Chapter 1

Vagrant Traversal

Christian Butler
empathy Studios
12 min readJan 1, 2018

--

Executive Producer and Lead Novelist — Christian Butler

The more Oudom stared at the man’s face, the more features he catalogued, all the more reinforcing his initial notions — the man standing before him was handsome. Oudom was unsure as to what cosmological whim he owed this greatest of privileges, so silently he counted his blessings as the man continued to speak.

“You’re sure we haven’t met before,” the handsome man would come to ask when first he stepped up to the bar. Oudom had been alone, sipping from his bourbon as it burned in his throat on the way down. The music wasn’t so loud that it bothered him any, but the atmosphere had been mostly lively, each of the establishment’s thirteen tables full to the brim. There was a celebratory air to the place, of course. The Academy Orchestra had a performance earlier that evening and most of its eighty performers had chosen this bar for the night’s after party. Oudom stood alone keeping to himself, content to spend the night in solitude. It was a welcome diversion when the handsome man came his way.

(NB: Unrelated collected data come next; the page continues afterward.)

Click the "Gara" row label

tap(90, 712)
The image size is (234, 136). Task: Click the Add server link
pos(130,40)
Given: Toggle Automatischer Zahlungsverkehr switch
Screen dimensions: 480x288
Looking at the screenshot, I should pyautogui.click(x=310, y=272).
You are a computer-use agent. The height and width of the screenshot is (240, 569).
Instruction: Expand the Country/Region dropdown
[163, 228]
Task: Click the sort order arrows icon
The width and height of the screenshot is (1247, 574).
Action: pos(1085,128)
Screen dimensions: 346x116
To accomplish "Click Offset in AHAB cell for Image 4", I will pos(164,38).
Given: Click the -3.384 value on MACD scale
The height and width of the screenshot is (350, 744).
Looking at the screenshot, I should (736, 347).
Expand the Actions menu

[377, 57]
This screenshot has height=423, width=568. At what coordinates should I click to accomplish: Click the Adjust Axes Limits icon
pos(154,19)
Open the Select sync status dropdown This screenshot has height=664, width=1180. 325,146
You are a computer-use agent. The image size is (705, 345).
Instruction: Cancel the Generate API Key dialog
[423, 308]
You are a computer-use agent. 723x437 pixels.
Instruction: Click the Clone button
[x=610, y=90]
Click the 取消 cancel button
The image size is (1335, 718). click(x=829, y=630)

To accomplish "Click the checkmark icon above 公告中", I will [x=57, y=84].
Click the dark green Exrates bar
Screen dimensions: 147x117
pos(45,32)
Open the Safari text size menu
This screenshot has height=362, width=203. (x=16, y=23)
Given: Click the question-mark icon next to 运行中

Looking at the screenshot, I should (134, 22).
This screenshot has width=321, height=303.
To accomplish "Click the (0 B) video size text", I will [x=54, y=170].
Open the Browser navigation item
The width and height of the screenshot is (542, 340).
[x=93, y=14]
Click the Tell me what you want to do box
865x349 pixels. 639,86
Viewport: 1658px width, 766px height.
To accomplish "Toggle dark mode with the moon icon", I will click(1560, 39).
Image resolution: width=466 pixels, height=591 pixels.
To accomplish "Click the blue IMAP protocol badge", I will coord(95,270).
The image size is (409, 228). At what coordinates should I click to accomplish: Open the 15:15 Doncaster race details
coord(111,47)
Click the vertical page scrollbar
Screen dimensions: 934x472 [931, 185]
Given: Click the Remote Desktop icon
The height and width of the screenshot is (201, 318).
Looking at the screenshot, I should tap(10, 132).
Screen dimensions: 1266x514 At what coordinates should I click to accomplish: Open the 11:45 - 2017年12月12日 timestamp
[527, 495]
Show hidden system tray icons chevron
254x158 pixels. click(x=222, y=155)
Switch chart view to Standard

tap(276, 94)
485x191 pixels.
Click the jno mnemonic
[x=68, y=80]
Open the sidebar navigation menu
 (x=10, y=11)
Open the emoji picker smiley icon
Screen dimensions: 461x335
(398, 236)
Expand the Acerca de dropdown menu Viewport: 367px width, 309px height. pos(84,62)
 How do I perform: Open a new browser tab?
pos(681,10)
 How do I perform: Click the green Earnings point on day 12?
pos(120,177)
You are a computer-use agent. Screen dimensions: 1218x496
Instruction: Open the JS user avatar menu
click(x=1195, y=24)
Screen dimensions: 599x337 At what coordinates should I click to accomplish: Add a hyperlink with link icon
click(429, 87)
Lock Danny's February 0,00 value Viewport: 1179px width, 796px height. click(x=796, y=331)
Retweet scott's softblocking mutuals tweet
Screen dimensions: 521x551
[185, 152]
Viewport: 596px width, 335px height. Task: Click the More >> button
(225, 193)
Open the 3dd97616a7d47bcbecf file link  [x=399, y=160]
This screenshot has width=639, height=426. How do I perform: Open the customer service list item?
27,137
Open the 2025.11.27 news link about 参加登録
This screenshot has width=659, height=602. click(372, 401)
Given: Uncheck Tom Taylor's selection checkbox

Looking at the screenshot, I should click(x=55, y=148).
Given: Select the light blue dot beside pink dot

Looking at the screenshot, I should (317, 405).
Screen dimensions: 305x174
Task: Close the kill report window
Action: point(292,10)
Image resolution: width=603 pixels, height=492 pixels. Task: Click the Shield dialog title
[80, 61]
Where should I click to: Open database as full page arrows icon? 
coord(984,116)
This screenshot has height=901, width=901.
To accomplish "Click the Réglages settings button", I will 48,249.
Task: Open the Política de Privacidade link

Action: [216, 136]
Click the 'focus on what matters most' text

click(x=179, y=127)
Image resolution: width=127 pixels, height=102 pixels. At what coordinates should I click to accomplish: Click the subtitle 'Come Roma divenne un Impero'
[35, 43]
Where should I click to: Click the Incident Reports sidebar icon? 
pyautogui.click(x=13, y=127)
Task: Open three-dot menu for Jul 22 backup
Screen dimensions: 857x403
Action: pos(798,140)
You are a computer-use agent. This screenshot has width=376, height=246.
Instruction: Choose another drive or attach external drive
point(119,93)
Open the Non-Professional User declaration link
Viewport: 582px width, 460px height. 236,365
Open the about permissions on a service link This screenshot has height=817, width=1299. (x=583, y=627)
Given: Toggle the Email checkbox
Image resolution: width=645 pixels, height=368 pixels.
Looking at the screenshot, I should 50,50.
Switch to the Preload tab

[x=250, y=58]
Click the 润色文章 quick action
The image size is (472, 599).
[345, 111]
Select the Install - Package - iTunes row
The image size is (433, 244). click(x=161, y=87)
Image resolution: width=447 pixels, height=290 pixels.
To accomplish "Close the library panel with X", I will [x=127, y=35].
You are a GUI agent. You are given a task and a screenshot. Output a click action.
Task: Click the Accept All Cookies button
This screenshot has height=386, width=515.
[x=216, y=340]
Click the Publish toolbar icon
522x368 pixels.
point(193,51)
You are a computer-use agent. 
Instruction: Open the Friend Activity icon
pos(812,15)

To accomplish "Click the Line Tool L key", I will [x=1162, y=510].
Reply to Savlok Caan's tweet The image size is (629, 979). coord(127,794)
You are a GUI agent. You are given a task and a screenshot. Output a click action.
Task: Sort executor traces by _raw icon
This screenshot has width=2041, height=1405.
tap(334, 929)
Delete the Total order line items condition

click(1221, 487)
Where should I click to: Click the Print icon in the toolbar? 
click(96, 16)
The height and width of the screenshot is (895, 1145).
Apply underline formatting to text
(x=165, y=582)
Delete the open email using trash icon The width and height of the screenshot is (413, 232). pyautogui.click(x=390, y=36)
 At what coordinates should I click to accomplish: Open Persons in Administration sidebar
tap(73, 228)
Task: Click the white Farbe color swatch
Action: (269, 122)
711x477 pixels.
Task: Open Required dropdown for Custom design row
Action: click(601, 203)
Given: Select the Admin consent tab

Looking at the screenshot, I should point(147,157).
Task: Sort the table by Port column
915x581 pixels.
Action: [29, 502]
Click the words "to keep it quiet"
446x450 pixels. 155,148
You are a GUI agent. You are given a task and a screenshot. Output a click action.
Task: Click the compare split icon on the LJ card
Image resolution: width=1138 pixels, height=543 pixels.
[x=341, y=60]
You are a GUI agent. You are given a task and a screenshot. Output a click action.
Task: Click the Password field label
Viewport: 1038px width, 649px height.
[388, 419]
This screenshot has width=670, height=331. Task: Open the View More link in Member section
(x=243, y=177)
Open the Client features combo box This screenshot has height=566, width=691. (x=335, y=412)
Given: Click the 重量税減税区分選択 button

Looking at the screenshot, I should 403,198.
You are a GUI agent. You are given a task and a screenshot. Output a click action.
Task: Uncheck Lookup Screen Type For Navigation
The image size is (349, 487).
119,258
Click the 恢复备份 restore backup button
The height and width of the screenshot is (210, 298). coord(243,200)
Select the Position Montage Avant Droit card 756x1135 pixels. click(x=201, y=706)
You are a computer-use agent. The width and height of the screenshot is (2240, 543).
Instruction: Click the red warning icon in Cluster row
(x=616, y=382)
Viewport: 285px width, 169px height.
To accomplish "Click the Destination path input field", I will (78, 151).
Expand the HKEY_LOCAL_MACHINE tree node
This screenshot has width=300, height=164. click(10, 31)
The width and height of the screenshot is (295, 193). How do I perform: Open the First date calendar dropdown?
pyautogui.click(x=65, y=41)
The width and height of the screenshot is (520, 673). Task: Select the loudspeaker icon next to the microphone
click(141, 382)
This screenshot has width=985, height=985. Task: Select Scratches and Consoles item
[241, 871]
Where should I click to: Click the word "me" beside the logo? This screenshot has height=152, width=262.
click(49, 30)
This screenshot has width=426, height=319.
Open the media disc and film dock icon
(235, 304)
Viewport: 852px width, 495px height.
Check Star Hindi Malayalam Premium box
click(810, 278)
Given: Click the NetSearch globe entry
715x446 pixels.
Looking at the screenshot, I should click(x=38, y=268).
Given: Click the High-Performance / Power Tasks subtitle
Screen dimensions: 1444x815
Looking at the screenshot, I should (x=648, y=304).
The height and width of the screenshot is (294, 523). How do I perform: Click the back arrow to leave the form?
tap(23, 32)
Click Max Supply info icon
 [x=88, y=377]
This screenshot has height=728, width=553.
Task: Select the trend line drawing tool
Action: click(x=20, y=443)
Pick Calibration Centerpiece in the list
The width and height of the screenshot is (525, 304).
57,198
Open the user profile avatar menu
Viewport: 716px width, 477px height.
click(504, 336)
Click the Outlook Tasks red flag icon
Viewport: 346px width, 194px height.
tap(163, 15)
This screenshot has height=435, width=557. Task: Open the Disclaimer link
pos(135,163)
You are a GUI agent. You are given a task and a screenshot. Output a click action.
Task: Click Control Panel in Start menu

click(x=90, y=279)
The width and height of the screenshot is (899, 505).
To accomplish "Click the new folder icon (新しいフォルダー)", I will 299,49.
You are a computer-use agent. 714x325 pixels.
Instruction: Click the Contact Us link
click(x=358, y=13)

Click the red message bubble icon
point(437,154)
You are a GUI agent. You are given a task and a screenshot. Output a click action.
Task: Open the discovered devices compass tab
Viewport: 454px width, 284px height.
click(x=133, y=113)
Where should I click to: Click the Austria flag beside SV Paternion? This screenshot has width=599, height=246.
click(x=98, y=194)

Oudom only shook his head — officially, the two had never met before so one might imagine that the handsome man shouldn’t have reason to find familiarity in Oudom’s face. And Oudom’s wasn’t your typical fare, as far as faces were concerned. His face was angular with cheekbones placed fairly high, his jawline narrow and sharp. There wasn’t much of a chin to speak of but it was there, a modest peak with nary a dimple. He had something of a wide brow and eyes somewhat masked by the Mongolian flap that was typical among his particular ethnicity. All of this, the handsome man wouldn’t have known, but Oudom’s was a distinct face, so it had come as no surprise to Oudom that the handsome man might’ve found it somewhat remarkable. Oudom, silent, took another sip from his glass and, again, it burned, but it was a sweet burn of the sort that he liked.

“It’s just, y’know, I’d like to think that I’m pretty good with faces,” said the handsome man. Oudom hadn’t felt much like interrupting him. The more he talked, the more Oudom got to admire his features and this wasn’t a problem in the least. “You don’t speak very much, do you?” he asked after taking a sip from his own concoction. “I mean, if I didn’t know any better, I might assume you were Observant.”

Oudom took another sip. “And you’d have right, the measure of it.”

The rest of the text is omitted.